• Work item: Each line that holds the string "computer" counts once. Say how many such lines the entries have, giving the number only.

• Records shown:
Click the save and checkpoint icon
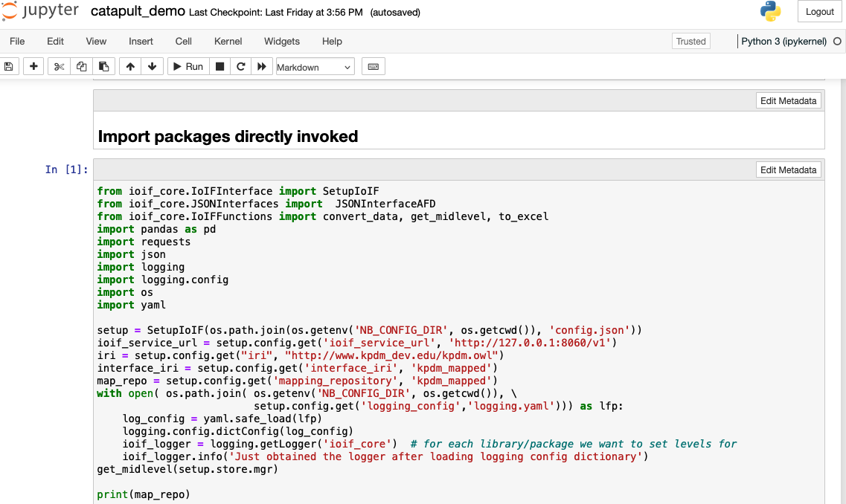Viewport: 846px width, 504px height. [x=9, y=67]
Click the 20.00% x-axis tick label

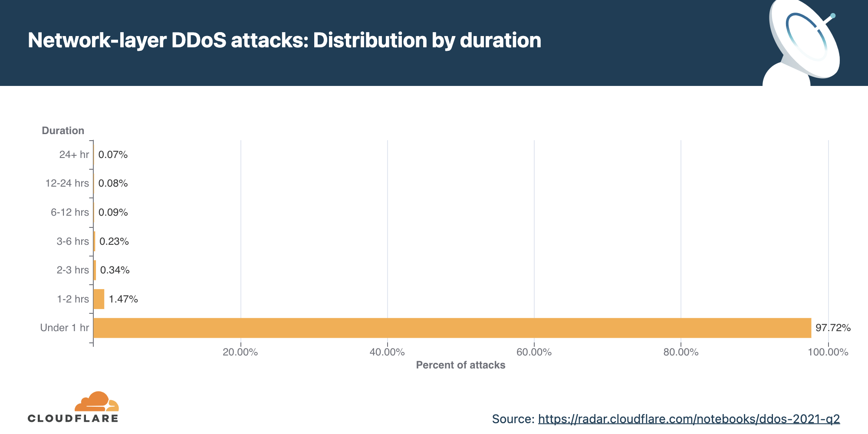click(240, 352)
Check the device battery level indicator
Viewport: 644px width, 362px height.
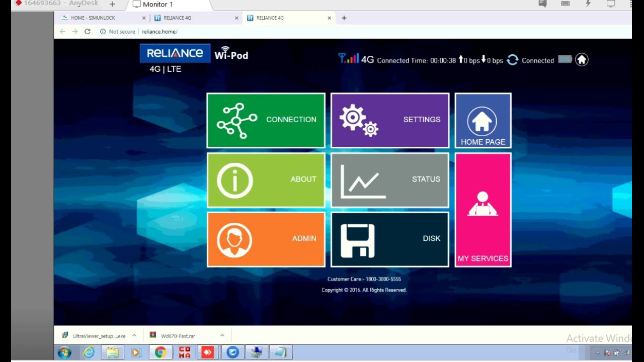(x=565, y=58)
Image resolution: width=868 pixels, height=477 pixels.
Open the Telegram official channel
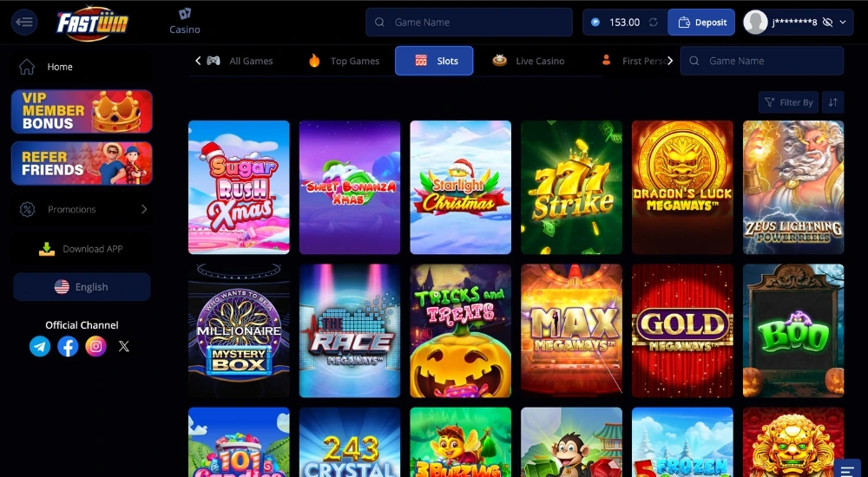pyautogui.click(x=40, y=346)
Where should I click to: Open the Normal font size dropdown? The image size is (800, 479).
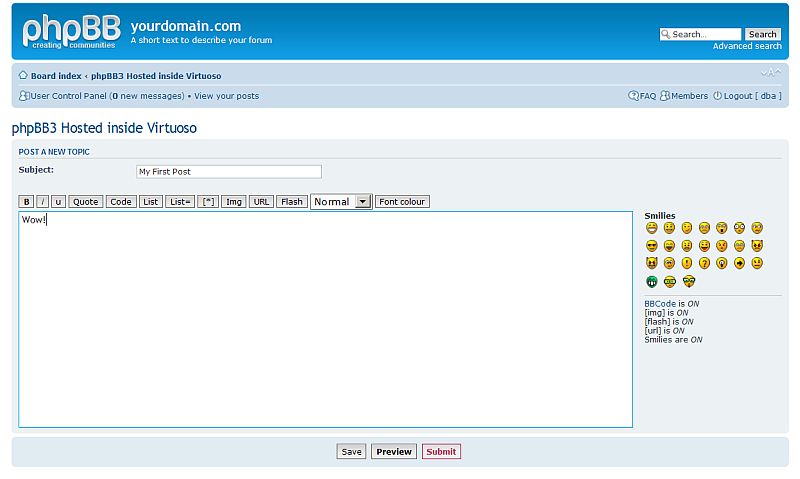click(x=341, y=202)
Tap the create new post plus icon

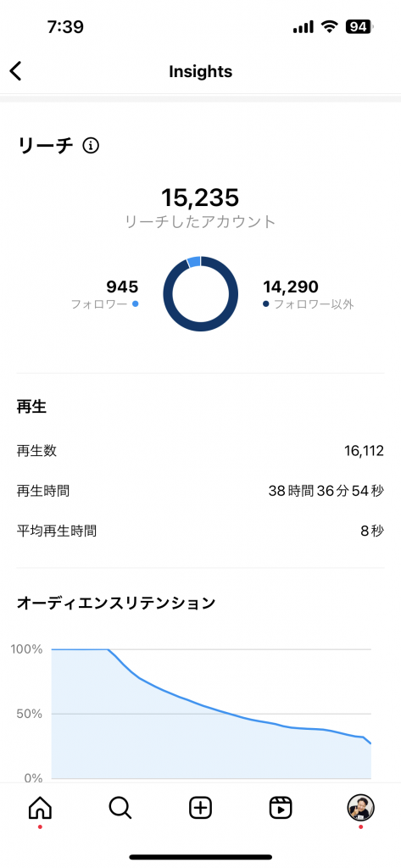200,808
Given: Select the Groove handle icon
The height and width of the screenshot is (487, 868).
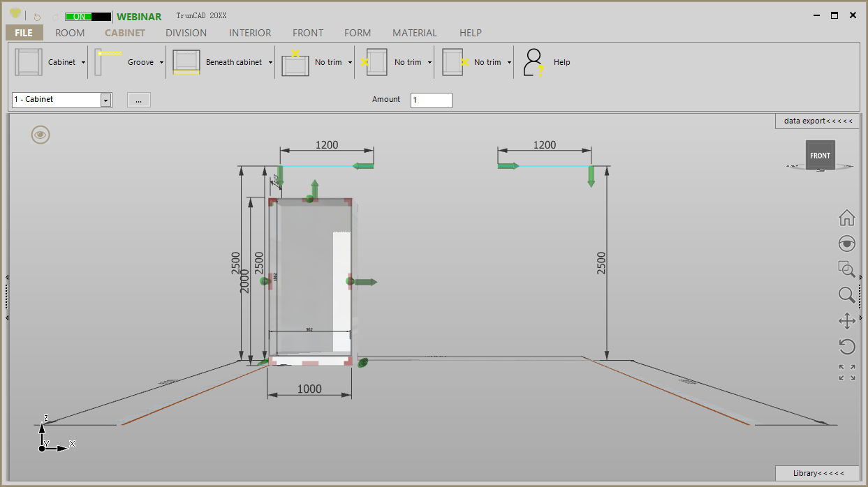Looking at the screenshot, I should [x=108, y=62].
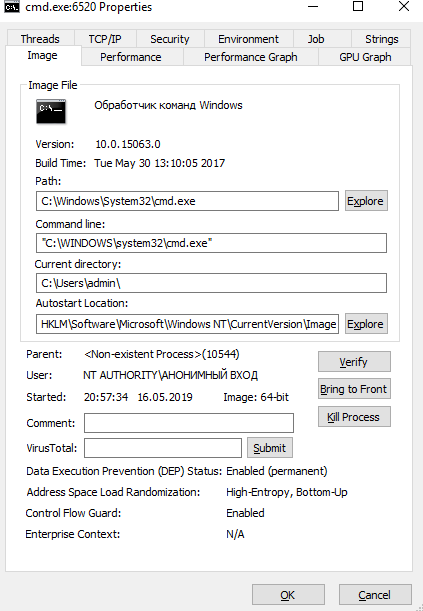Switch to the TCP/IP tab
The image size is (423, 611).
point(105,39)
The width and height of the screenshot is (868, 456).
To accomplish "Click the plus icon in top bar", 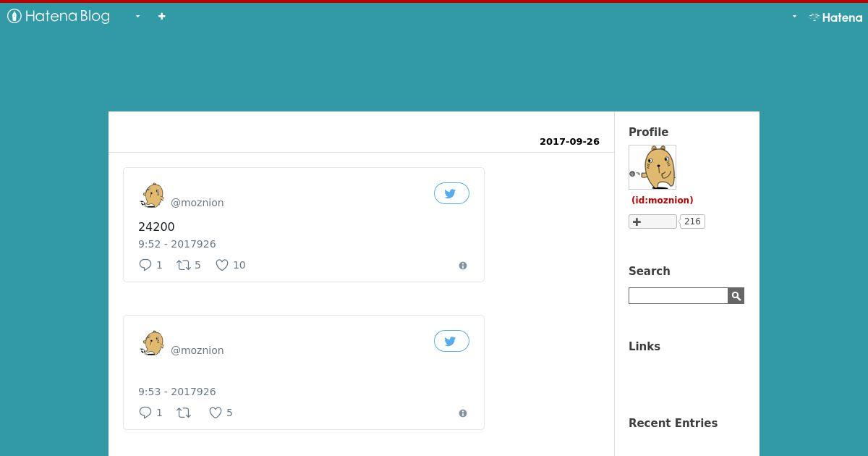I will [x=161, y=16].
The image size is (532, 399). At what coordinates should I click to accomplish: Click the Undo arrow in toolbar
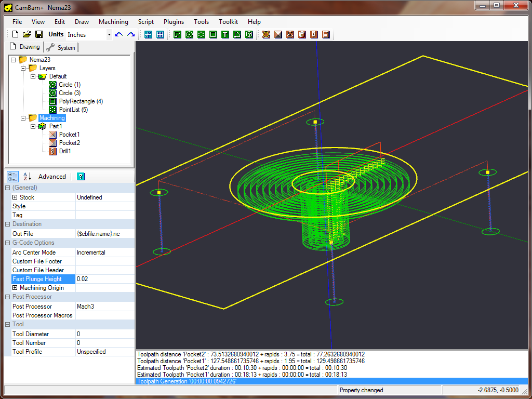(119, 35)
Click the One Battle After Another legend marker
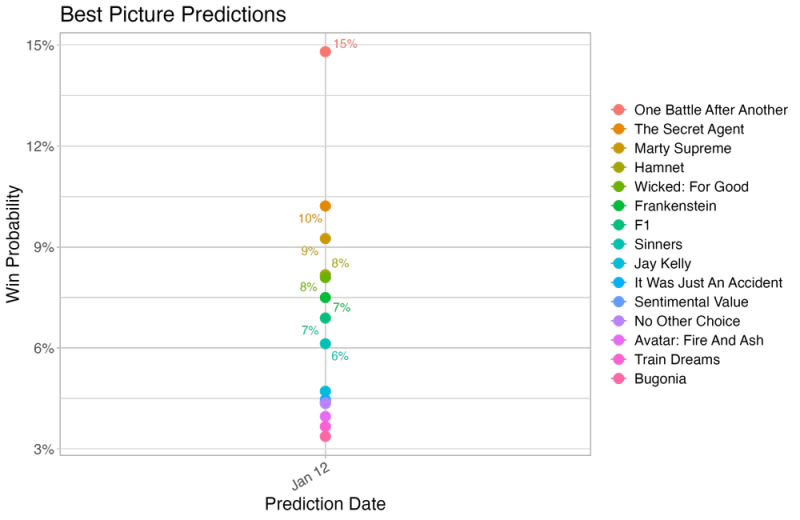Viewport: 800px width, 520px height. 618,110
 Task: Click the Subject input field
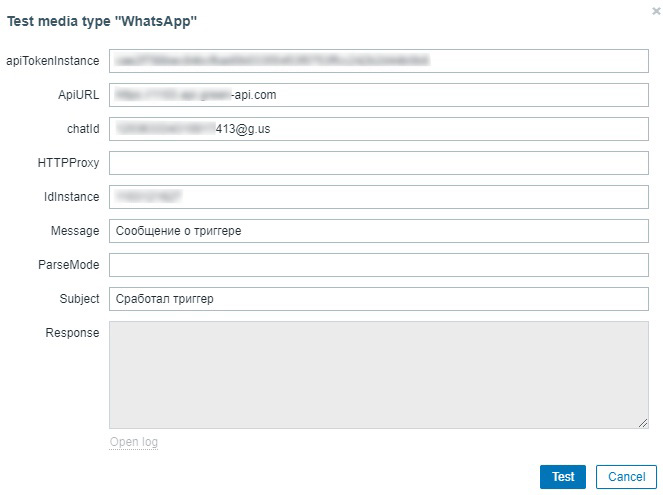click(x=378, y=299)
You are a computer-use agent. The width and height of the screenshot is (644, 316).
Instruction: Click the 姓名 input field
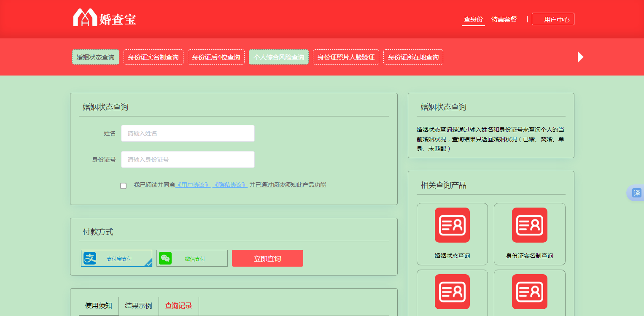point(188,133)
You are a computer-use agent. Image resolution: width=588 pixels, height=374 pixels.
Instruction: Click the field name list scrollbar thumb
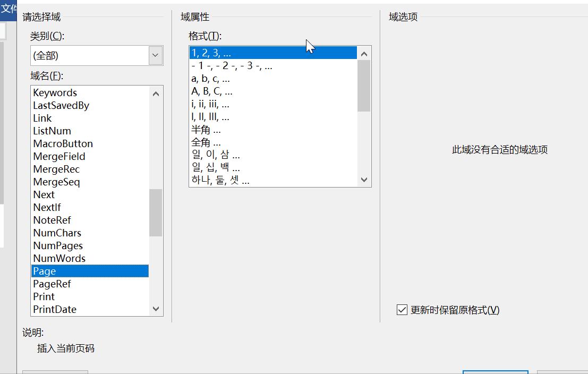(x=156, y=213)
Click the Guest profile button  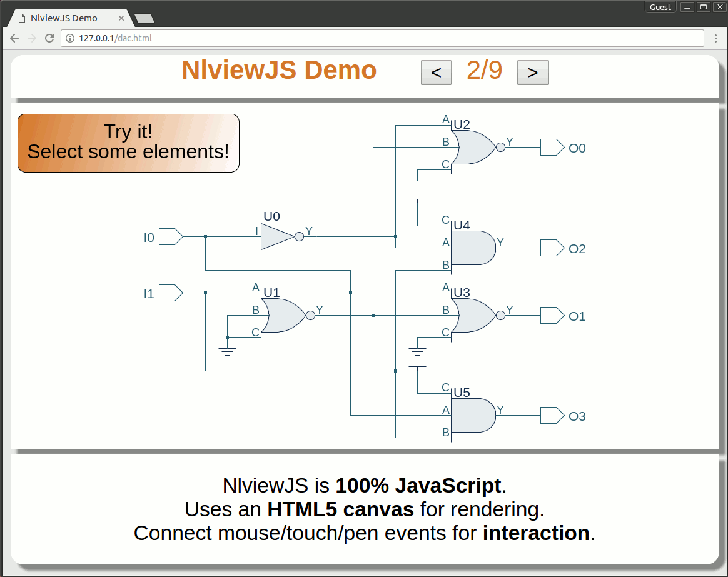[x=660, y=7]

• Answer to the exercise: 2